Exercise goal
In which lines of the data does the string "group" appear? Copy every one.

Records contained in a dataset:
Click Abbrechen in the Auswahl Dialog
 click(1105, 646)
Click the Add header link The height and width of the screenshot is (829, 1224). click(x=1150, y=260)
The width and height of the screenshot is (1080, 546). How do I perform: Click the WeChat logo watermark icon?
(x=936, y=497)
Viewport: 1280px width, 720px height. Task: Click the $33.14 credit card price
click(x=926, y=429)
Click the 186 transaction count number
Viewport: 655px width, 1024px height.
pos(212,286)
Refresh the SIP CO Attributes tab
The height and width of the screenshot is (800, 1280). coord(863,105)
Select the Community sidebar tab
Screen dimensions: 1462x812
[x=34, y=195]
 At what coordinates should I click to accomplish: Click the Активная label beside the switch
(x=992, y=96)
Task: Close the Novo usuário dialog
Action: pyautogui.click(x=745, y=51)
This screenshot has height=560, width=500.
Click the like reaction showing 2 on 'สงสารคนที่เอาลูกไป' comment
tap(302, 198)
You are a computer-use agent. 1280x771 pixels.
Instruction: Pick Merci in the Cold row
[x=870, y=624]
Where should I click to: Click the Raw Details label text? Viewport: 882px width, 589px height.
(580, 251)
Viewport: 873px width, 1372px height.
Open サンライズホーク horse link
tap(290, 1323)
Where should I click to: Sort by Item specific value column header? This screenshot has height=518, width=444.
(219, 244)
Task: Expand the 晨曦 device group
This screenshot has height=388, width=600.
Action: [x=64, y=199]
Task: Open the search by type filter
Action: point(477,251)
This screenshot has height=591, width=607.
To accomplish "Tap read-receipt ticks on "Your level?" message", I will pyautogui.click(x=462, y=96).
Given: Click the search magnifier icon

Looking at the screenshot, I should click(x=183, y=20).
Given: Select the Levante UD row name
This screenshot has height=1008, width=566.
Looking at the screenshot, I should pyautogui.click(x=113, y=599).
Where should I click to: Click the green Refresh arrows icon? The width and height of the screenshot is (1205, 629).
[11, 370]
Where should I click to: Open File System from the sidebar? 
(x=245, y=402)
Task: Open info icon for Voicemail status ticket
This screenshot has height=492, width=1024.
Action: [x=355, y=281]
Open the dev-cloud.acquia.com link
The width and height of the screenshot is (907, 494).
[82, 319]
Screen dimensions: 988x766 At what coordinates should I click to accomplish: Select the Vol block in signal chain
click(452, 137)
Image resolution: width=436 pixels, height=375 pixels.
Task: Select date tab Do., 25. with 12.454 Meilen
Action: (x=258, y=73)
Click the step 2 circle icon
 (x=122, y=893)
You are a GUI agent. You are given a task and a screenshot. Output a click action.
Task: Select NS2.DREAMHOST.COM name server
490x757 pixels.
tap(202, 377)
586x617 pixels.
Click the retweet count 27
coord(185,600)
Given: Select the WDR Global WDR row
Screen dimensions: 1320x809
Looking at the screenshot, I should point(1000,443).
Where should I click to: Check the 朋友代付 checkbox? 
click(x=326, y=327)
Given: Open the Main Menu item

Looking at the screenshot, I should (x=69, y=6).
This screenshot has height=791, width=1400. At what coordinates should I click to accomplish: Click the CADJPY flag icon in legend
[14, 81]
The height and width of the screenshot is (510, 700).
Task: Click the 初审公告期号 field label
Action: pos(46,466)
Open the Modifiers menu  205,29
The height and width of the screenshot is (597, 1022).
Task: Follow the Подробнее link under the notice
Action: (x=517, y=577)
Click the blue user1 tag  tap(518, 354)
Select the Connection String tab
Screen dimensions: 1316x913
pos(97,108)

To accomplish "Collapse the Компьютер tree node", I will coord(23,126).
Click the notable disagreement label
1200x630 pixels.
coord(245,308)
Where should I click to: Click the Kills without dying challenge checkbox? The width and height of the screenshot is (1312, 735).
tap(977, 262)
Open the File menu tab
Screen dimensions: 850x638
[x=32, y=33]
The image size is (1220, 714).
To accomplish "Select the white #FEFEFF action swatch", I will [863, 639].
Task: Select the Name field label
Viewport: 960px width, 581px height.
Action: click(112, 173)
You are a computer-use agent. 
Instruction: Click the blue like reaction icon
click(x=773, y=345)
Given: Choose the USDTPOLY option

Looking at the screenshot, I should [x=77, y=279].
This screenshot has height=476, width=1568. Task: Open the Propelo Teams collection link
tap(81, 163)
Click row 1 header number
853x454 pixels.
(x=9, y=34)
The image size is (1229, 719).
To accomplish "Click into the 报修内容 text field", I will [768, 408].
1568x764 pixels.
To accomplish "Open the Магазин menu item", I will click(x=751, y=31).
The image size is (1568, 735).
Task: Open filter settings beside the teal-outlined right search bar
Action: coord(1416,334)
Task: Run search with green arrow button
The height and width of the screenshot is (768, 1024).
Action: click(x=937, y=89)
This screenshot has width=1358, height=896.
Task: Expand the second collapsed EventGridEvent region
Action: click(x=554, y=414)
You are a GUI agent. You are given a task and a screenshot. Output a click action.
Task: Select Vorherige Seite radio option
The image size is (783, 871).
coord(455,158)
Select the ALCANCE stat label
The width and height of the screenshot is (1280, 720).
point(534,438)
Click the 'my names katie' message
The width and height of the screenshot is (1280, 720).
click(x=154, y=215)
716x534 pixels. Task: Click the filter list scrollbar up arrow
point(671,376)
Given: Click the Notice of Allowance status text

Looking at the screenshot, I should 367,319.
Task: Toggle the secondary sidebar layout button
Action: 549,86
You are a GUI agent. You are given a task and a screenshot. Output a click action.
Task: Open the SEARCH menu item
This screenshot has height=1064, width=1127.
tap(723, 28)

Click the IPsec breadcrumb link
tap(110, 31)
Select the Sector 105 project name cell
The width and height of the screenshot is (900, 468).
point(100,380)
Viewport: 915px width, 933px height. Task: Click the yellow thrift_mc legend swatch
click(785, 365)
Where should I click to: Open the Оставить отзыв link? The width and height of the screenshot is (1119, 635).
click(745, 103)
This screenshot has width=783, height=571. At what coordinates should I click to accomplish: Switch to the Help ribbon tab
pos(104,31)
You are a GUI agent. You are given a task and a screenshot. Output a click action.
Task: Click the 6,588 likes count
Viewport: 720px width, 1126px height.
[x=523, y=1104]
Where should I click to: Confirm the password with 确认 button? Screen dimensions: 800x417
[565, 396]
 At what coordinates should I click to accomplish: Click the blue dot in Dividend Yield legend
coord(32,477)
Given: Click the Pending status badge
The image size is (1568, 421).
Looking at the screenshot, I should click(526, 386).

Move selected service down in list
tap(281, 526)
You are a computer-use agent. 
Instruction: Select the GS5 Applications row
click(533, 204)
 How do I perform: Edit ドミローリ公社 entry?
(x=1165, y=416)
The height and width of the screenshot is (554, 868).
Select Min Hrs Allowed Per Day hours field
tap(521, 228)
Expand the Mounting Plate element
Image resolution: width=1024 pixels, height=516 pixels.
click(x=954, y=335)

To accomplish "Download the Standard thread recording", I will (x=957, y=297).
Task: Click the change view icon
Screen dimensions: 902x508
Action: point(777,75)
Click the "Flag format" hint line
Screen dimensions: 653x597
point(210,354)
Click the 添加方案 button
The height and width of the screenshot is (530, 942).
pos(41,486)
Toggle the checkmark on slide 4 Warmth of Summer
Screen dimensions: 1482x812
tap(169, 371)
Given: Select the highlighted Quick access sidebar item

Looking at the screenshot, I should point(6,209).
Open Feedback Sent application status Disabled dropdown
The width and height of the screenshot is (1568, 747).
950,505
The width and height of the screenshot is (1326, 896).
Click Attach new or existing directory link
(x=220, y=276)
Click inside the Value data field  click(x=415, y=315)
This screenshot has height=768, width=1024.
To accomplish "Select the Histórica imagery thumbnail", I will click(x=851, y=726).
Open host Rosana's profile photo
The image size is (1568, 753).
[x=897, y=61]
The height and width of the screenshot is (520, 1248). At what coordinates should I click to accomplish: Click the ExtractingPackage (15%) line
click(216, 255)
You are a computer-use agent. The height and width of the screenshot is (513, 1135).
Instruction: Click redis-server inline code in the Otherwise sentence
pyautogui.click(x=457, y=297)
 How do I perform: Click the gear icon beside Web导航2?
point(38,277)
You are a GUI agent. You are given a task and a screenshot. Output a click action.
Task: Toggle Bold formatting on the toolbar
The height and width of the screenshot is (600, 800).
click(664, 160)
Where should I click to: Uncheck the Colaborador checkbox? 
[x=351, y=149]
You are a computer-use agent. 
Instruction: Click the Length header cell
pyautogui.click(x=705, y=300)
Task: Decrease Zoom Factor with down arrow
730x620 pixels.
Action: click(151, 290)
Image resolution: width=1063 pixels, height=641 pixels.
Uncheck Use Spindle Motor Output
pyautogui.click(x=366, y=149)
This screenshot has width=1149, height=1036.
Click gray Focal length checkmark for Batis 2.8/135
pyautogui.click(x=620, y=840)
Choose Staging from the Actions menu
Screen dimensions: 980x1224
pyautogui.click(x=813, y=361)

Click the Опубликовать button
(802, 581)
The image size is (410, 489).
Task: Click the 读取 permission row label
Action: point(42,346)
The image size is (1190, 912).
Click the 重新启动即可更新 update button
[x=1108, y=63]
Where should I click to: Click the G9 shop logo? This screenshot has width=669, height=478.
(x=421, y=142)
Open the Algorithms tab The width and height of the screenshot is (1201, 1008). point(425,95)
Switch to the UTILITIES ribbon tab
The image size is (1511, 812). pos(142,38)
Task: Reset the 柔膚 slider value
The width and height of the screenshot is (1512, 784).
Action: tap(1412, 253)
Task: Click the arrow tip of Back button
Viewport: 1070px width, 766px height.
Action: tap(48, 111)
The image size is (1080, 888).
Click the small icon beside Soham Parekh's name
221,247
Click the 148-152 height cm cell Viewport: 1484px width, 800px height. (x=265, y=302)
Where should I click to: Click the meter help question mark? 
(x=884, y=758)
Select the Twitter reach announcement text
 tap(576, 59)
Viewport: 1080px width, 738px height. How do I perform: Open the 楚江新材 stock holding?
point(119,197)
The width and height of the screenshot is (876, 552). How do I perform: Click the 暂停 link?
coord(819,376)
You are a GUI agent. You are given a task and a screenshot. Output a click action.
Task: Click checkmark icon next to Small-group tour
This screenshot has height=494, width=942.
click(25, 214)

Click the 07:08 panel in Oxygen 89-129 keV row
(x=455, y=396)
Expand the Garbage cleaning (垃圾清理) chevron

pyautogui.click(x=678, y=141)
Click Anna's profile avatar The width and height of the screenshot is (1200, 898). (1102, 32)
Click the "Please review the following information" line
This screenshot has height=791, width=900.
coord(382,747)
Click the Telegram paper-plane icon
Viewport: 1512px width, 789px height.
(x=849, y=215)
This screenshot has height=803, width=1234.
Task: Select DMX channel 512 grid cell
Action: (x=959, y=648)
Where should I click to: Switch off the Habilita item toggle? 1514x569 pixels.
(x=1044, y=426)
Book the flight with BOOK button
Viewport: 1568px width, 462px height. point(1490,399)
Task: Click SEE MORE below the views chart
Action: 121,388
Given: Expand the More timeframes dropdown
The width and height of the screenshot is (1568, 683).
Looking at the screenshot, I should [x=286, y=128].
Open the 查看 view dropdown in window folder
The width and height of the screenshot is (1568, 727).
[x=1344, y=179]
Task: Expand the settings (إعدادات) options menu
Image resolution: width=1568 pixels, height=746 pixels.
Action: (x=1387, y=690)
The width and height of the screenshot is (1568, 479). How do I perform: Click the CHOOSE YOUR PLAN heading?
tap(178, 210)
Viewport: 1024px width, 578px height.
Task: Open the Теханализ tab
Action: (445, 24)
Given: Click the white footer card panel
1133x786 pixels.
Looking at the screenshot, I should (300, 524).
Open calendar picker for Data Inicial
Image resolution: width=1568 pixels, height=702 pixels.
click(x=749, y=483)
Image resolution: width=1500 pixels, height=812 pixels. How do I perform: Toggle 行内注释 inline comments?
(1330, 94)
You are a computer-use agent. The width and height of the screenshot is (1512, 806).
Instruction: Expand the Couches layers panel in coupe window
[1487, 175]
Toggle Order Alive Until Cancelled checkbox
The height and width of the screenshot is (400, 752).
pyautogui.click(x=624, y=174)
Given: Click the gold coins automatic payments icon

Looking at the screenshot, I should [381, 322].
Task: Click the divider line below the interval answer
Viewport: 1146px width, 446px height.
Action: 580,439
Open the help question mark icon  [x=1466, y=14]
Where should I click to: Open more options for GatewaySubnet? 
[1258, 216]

Output for this task
Task: Expand the 晨曦 device group
Task: Click checkmark icon next to Small-group tour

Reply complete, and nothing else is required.